Fluid Mechanics

Research in fluid mechanics in the department encompasses a wide range of areas, from traditional to emerging, with the aim of advancing state-of-the-art fundamental knowledge and/or improving practical engineering and environmental applications. Flows studied range from nano to atmospheric scales and from single-phase to multiphase and complex fluids. Theoretical, experimental, and computational approaches are employed in the research.

Research Topics

1. Computational Fluid Dynamics (Figliola, Kung, Z. Li, Masoud, Miller, Thompson): Parallel supercomputing simulations of turbulent reacting flows using direct numerical simulations and large eddy simulations.
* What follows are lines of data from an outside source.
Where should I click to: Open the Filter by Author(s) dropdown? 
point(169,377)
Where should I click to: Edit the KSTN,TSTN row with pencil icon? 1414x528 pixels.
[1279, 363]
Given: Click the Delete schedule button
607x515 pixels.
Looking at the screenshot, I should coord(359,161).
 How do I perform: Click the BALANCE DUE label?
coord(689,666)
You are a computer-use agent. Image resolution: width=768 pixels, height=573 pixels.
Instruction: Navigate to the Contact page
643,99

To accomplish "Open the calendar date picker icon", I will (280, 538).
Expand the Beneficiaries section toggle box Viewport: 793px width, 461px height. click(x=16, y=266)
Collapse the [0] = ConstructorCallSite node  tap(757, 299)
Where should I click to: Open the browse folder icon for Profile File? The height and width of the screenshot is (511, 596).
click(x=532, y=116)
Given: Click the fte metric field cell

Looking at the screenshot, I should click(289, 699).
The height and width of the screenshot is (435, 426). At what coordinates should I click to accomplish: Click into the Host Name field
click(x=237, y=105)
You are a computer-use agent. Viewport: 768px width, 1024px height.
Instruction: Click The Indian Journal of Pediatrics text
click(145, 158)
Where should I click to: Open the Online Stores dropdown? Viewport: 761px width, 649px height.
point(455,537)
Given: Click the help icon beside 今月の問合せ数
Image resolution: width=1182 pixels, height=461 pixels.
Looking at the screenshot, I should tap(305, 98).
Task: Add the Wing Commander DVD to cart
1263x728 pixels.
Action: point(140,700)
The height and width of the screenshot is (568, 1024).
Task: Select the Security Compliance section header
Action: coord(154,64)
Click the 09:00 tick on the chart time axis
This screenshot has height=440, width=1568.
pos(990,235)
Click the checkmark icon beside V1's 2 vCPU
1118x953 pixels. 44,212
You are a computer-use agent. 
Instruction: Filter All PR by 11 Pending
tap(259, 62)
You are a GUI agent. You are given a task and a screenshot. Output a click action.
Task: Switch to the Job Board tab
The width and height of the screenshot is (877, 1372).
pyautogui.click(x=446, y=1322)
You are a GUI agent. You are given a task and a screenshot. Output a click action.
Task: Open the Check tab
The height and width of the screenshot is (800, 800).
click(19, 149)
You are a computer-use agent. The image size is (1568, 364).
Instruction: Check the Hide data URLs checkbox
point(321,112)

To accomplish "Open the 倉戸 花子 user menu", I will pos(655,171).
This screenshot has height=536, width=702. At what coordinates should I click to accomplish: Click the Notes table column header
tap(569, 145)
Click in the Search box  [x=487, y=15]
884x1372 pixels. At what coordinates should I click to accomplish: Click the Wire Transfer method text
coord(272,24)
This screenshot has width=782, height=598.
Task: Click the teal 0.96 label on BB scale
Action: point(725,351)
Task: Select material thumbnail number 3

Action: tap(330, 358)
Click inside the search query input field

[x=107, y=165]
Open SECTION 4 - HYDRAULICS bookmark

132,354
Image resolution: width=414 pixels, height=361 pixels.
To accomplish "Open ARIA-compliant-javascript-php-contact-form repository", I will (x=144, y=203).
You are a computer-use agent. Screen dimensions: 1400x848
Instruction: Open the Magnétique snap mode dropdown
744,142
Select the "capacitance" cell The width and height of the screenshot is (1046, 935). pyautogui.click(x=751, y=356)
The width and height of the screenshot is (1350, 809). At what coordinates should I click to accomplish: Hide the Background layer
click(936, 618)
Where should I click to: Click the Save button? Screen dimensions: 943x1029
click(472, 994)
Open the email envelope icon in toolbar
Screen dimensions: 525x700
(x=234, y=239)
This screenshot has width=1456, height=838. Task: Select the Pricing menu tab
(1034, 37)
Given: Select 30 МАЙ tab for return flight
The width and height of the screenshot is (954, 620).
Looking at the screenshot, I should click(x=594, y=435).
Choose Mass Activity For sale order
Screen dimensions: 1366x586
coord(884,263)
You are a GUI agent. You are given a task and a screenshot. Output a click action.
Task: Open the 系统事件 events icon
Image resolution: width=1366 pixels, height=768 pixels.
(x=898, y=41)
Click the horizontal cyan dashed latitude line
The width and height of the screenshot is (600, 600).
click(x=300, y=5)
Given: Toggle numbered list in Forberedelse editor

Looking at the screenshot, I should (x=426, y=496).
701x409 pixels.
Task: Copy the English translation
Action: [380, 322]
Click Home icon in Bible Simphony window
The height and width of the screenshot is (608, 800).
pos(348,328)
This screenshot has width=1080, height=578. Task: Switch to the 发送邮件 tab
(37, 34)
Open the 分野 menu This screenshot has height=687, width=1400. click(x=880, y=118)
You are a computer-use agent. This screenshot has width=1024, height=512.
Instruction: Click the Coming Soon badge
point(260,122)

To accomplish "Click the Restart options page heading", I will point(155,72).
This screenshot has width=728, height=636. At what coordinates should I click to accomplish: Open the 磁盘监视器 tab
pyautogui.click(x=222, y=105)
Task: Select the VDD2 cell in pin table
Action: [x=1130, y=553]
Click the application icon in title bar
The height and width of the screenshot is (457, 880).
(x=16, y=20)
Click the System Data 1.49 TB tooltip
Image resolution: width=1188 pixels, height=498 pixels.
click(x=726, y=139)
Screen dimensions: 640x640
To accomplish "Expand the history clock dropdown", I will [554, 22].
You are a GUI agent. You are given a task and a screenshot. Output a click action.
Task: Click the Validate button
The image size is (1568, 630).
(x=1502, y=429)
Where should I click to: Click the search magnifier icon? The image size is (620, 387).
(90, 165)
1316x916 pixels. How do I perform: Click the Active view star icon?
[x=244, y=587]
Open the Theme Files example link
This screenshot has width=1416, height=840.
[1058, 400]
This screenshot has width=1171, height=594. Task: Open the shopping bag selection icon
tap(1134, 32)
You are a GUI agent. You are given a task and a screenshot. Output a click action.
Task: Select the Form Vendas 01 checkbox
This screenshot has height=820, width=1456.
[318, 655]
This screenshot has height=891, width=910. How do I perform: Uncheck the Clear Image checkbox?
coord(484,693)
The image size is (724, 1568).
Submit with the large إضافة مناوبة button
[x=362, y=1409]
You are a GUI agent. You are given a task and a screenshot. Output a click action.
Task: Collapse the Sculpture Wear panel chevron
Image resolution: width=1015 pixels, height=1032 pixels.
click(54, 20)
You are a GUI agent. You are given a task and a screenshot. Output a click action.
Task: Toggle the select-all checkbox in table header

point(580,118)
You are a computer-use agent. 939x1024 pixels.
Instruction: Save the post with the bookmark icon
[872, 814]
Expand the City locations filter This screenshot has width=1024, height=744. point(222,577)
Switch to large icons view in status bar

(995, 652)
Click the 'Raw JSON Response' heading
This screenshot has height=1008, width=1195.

Numerical study of steady and unsteady fluid motion, including the prediction of multiphase flows, biological flows, advanced CFD algorithms (e.g., high-order methods, multiscale coupling, and physics-informed neural network models), and programming for performing CFD on future high-performance computing systems.
2. Environmental & Atmospheric Flows (Saylor, Tong): Gas exchange and evaporative processes in lakes. Theoretical and experimental study of the atmospheric boundary layer, including the similarity theory, prediction of turbulence statistics, and subgrid-scale modeling for large-eddy simulation
3. Micro/Nano/Bio Fluids (Martinez-Duarte, Figliola, Kung, Masoud, Tallapragada, Xu, Xuan): Theoretical and numerical modeling of and experiments with flows in microfluidic devices; manipulation of micro and nanoparticles and artificial microswimmers in such flows; biofluid systems such as in cardiovascular, pulmonary, urinary, nasal, cerebral flows. Research areas cell identification, sorting, diagnostics, targeted drug delivery, bottom-up precision manufacturing, clinical applications, disease diagnosis/etiology, treatment planning, physiology, clinical data analysis, medical devices, and patient management strategies.
4. Multi-Phase Flows, Complex Fluids, and Soft Matter (Bostwick, Kung, Z. Li, Masoud, Miller, Ochterbeck, Saylor, Xu, Xuan): Theoretical and experimental investigations of bubbles and drops; investigations of particle drop interactions; the study of gel drops and their use in rheological measurements. Theoretical, experimental, and computational investigations of complex fluids and soft matter, which are ubiquitous in nature and play an important role in many industrial and biological applications, from soft construction materials and food processing industries to biomimetic soft materials and artificial tissues. Research areas include gels, droplets, polymer fluids, blood flows, emulsions, foams, particle suspensions, and viscoelastic materials.
5. Turbulence & Turbulent Flows (Miller, Saylor, Tong): Theoretical, experimental, and numerical investigations of turbulence. Research areas include turbulent boundary layers, turbulent mixing, turbulence in two-phase and supercritical fluids, turbulent reactive flows, small-scale turbulence, large-eddy simulation, and subgrid-scale modeling.